_What is expected_
Within the data below, how many lines contain "scrollbar"? Reply with the number only.

Collected data:
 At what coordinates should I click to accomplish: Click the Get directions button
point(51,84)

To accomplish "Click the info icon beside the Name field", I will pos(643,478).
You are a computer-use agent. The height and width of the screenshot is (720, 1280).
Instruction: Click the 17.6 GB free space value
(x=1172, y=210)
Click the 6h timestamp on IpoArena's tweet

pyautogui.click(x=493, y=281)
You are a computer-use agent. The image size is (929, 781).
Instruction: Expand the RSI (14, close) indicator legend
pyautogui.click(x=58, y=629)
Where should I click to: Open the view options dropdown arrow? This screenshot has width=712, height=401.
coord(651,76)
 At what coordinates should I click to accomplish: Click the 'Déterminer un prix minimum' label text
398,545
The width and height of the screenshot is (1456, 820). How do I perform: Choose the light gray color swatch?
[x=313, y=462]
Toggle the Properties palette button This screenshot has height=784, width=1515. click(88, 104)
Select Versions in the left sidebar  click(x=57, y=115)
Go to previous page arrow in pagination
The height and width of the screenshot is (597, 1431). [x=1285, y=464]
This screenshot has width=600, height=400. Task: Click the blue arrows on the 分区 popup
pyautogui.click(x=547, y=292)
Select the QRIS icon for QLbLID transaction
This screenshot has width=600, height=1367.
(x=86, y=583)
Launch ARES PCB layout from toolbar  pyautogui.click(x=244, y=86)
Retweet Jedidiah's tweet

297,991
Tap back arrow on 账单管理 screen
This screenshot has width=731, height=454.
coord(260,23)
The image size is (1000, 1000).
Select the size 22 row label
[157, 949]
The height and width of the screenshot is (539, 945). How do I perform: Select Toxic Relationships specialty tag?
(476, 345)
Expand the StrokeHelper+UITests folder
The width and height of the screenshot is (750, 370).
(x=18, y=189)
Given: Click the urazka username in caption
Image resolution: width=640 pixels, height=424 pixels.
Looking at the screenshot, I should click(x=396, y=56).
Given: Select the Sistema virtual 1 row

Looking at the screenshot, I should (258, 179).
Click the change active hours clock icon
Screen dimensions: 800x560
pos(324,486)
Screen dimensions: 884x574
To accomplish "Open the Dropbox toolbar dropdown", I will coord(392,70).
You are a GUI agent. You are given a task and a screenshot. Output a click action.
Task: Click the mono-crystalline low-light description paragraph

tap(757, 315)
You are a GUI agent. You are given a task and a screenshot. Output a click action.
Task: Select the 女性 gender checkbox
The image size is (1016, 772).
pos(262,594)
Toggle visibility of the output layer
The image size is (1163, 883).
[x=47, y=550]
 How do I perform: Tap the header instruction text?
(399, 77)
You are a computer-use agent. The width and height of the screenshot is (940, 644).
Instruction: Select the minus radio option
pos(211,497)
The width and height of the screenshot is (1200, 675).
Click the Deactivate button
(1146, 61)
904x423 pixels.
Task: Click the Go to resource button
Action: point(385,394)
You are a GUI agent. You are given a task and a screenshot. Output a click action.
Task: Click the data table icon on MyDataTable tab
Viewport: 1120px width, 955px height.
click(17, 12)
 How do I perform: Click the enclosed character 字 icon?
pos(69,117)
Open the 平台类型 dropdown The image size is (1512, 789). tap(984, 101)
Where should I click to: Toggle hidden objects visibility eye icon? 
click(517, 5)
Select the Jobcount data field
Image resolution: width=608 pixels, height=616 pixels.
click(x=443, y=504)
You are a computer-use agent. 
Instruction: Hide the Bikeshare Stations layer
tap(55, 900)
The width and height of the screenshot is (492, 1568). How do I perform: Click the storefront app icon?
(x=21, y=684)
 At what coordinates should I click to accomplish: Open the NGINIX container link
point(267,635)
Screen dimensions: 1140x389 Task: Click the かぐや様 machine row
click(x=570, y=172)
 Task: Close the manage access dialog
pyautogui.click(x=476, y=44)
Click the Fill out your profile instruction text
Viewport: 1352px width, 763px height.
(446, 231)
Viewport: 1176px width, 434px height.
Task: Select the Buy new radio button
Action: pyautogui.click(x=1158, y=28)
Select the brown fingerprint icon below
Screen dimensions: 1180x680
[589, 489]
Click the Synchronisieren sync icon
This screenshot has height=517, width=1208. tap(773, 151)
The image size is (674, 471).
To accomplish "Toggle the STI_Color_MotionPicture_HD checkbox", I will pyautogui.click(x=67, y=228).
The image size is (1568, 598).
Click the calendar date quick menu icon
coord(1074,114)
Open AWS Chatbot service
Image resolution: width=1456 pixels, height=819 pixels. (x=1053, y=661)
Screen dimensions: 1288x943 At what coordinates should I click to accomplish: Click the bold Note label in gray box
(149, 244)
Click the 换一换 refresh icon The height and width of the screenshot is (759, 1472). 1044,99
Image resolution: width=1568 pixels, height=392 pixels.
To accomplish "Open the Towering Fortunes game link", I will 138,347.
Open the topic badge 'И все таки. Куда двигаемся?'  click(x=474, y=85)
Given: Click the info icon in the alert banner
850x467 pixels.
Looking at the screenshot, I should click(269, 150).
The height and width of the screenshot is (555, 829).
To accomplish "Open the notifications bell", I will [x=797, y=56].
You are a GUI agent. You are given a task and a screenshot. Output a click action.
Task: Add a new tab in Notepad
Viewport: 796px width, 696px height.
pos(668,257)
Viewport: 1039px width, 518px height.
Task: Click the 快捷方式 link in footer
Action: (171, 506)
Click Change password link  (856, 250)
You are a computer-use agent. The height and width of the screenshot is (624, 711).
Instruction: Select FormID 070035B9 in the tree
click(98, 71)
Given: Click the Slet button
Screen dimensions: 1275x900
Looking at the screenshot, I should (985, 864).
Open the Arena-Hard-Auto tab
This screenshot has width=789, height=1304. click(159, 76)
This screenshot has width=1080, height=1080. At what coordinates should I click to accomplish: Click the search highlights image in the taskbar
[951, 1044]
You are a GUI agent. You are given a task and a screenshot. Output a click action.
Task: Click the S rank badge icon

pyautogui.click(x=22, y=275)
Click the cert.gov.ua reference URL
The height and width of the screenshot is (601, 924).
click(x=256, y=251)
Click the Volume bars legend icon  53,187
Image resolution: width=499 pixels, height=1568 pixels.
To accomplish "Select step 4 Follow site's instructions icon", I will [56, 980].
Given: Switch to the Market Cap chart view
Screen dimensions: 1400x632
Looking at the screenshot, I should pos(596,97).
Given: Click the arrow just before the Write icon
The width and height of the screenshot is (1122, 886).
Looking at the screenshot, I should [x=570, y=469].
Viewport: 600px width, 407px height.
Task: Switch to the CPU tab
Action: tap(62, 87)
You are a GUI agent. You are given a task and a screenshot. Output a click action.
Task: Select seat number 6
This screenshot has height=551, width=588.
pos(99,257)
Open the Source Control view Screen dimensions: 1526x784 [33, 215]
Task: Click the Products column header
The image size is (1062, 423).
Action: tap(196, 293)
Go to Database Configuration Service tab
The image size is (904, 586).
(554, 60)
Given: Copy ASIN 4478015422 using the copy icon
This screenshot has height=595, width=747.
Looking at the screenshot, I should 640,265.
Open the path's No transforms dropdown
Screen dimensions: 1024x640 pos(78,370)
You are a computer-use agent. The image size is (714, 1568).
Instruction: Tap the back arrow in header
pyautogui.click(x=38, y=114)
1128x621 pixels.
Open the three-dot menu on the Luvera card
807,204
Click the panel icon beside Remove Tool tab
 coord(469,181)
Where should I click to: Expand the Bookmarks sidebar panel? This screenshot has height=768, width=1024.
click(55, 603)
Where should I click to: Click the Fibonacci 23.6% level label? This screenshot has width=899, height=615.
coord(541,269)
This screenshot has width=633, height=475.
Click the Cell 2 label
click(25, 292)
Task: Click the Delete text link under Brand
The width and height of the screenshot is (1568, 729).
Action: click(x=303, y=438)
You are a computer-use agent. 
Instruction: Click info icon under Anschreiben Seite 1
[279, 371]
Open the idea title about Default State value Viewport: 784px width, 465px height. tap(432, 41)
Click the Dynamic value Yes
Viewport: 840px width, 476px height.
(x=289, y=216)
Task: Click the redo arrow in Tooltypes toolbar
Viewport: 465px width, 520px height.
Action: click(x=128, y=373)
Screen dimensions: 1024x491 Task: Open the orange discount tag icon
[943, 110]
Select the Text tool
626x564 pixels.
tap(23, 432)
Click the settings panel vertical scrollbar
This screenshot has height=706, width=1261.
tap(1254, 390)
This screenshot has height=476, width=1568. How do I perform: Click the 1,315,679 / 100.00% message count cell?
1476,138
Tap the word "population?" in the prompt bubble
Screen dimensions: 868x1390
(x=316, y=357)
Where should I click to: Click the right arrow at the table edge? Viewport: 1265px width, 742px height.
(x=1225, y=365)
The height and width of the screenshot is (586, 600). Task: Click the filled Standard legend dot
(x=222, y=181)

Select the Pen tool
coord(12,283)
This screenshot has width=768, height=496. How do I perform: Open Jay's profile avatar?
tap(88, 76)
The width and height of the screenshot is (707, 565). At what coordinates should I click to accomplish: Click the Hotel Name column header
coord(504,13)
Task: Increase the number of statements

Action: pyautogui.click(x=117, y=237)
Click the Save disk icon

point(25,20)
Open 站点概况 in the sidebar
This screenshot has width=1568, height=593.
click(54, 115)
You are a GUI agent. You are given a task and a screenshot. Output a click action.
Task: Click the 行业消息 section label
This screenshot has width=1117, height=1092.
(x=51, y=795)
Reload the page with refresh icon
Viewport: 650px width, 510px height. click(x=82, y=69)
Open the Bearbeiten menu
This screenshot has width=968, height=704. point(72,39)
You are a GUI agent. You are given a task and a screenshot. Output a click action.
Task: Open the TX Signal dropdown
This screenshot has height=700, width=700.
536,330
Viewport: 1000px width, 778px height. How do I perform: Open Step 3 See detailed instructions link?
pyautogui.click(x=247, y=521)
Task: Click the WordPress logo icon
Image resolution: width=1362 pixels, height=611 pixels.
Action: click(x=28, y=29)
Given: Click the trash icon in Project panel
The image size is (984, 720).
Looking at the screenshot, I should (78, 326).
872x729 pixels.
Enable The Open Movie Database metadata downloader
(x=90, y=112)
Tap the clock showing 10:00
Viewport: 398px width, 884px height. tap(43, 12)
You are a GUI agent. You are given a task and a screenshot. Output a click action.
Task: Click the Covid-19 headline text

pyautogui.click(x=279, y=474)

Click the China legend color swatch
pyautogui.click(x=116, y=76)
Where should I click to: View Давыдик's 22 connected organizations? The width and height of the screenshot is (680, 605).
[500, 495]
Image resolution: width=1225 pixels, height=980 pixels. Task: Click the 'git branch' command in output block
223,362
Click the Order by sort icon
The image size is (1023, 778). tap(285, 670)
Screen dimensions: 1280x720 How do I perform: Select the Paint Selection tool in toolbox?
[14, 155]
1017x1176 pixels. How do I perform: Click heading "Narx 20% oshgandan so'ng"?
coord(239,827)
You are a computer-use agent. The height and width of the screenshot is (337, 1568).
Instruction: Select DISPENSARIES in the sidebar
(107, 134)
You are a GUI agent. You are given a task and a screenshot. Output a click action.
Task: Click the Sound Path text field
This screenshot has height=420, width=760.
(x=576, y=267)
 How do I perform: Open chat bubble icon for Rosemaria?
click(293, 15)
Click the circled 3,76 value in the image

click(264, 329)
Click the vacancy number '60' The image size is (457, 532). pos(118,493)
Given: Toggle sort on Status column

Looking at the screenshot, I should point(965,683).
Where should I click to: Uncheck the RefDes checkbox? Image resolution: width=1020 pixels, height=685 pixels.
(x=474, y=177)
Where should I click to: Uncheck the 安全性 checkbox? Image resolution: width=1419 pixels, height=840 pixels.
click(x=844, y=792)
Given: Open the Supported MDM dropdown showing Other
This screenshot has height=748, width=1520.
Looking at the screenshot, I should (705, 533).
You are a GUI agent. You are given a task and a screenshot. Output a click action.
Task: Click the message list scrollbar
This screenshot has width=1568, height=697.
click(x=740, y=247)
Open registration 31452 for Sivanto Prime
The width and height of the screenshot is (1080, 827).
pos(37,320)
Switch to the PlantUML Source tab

_Expected output_
2